Los contratistas de la Administración suelen afirmar también que aportan valor a la economía gastando dinero en la economía privada y contratando personal. Una afirmación típica es algo así: «El sector de los contratistas gubernamentales está formado por unas 205.500 empresas que generan 1,1 billones de dólares de ingresos anuales». Pero aquí está el problema de la afirmación. Esos «1,1 billones de dólares de ingresos anuales» no son una adición neta a la economía. Se trata de ingresos resultantes de actividades empresariales financiadas con impuestos. Es decir, los ingresos sólo existen porque el gobierno federal primero extrajo ingresos fiscales de la economía privada y luego los entregó a contratistas privados. No se trata de ingresos basados en el mercado, y como tales no podemos decir que necesariamente estén añadiendo ningún valor real a la economía. 

Una segunda estrategia utilizada por los contratistas es afirmar que añaden valor a la economía porque los empleados de las empresas contratistas pagan impuestos. Sin embargo, estos «ingresos fiscales» producidos por los contratistas que pagan impuestos son una ficción contable. De hecho, los impuestos pagados por los contratistas del gobierno no son diferentes de los impuestos pagados por los empleados del gobierno. Rothbard lo explica

Los burócratas del gobierno no pagan impuestos, sino que consumen los ingresos fiscales. Si un ciudadano privado que gana 10.000 dólares paga 2.000 dólares en impuestos, el burócrata que gana 10.000 dólares no paga realmente 2.000 dólares en impuestos tampoco; que supuestamente lo haga es simplemente una ficción contable. En realidad, está obteniendo unos ingresos de 8.000 dólares y no paga ningún impuesto.

Cuando Rothbard dice aquí «ciudadano privado», quiere decir ciudadano privado que no se gana la vida con contratos gubernamentales financiados por los contribuyentes. Por las mismas razones por las que los empleados del gobierno no producen ingresos fiscales reales, los contratistas del gobierno no pagan impuestos en ningún sentido significativo sobre sus ingresos como contratistas. 

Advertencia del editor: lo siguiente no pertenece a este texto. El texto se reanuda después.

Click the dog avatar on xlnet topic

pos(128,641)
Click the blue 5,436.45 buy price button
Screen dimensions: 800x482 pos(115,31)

Economía y política no son lo mismo 

Por lo tanto, en términos de eficiencia económica, no hay diferencia real entre los empleados públicos y los contratistas gubernamentales. Esto no significa, sin embargo, que no haya diferencia política. De hecho, el giro hacia vastos ejércitos de contratistas federales «privados» se hizo en gran medida por razones políticas. De vez en cuando, los políticos, en un esfuerzo por dar la impresión de que están a favor de la restricción fiscal, anuncian planes para reducir la plantilla federal o gastar menos dinero en «burócratas». Sin embargo, esto suele ser una treta y no se traduce en ninguna reducción del gasto federal. Podemos verlo en cómo el gasto federal ha aumentado sin cesar a lo largo del tiempo. 

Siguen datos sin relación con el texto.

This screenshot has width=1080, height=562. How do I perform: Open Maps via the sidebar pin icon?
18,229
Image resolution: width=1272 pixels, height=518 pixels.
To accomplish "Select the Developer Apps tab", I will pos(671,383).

Lo que suele ocurrir es que el gobierno federal simplemente encuentra soluciones alternativas a la contratación de más trabajadores federales. El gobierno federal gasta entonces en más contratistas, o paga a los trabajadores de los gobiernos estatales y locales para que hagan lo que el gobierno federal quiere que se haga. Esta es la razón por la que las «subvenciones» federales a los gobiernos estatales y locales constituyen ahora una parte tan importante del gasto federal. Por eso, a pesar de que la mano de obra federal se ha mantenido prácticamente estable durante los últimos cincuenta años, el gasto federal no ha hecho más que aumentar. Pagar directamente a los empleados federales se ha convertido en un inconveniente político, por lo que el dinero de los contribuyentes se destina a contratistas, beneficiarios y gobiernos estatales y locales. No puede decirse que este sistema sea más eficiente en ningún sentido económico, pero es un truco inteligente por parte de los políticos.